Wednesday, February 4, 2009

PROSE

~TROUT FACE SOUP~

Bob Withabee fished Rock Creek in Twin Falls, Idaho for trout. The creek, it is said, is somewhat polluted, but Bob didn't care. He liked the look on the trout's faces. They always seemed to be smiling and happy, even as they expired in his kreel.

Bob thought he had a way of leaching out the pollutants. He did this by making soup out of the fish. He left the heads on, and whenever he checked the pot, trout faces smiled up at him from simmering broth and quartered onions.

Bob snagged a crawdad in Rock Creek once, and chose to add it to his trout face soup.

The crawdad never smiled when alive, nor did it crack even the slightest grin as it cooked.
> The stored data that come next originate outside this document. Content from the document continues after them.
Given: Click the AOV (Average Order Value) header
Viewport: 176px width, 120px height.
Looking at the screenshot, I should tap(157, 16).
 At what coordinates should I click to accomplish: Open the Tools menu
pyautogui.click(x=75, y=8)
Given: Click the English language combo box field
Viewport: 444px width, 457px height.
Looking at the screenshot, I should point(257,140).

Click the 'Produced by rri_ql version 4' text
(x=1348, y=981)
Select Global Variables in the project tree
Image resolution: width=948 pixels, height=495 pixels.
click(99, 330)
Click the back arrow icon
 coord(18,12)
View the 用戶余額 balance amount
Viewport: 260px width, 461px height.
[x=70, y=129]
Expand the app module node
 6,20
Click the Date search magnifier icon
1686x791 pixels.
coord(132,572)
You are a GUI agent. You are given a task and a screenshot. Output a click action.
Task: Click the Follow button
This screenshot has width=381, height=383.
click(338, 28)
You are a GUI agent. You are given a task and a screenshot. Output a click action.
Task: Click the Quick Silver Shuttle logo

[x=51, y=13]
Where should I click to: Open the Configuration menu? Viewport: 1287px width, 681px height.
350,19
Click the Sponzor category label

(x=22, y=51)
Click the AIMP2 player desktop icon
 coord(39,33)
Bob came to the conclusion that crawdads, at least the one he caught, have no sense of humor.

He didn't want his trout face soup tainted with the spice of sadness or curmudgeonery, so he pulled the now red crustacean from the pot and placed it in a small sauce pan and covered it with a lid so he wouldn't have to look at it. The trout face soup was all smiles again.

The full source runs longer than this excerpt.